Dataset entries –
::::

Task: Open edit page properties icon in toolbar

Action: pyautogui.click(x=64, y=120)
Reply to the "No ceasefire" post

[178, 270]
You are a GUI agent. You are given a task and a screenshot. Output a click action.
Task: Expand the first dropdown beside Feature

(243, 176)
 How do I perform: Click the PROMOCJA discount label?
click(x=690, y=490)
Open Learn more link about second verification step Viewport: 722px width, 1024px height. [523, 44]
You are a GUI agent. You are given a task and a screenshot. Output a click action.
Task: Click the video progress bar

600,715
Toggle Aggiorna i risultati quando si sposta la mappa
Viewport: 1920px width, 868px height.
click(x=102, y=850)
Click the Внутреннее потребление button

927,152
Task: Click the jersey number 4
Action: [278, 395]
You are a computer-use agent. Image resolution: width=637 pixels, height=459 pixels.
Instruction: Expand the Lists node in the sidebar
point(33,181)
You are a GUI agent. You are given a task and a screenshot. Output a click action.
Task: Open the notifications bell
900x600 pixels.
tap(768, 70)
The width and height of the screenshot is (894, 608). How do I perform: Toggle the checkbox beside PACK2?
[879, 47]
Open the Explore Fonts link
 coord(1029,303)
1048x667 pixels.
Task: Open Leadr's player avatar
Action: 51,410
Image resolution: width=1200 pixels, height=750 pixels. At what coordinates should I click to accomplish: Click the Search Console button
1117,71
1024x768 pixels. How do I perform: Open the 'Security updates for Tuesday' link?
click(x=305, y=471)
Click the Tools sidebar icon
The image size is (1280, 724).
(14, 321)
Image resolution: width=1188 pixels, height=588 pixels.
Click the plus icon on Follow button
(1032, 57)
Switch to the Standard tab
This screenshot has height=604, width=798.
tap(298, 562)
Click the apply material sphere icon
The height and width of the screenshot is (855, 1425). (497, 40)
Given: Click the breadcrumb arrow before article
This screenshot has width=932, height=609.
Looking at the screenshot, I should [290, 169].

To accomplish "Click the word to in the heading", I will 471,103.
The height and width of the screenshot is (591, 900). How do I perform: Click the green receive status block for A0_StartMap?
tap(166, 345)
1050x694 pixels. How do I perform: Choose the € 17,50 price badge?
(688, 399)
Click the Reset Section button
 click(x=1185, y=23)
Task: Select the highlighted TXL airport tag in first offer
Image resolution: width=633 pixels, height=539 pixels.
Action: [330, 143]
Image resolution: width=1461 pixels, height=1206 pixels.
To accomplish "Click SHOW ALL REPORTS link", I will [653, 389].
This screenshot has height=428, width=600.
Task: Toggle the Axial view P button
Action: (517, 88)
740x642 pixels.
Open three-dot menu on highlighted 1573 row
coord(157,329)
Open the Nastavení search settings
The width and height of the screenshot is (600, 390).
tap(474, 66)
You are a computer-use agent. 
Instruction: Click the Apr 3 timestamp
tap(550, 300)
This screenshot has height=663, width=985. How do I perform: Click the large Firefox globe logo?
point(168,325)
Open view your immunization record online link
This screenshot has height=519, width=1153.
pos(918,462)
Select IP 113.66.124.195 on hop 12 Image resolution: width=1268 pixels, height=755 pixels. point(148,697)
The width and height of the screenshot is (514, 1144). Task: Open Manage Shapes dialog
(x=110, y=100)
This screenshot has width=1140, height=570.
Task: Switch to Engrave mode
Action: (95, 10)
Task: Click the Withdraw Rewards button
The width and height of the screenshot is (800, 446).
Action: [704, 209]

::::

Work order –
Copy out every line of the data that includes "computer".

Exercise answer –
You are a computer-use agent. Image resolution: width=637 pixels, height=459 pixels.
You are a computer-use agent. 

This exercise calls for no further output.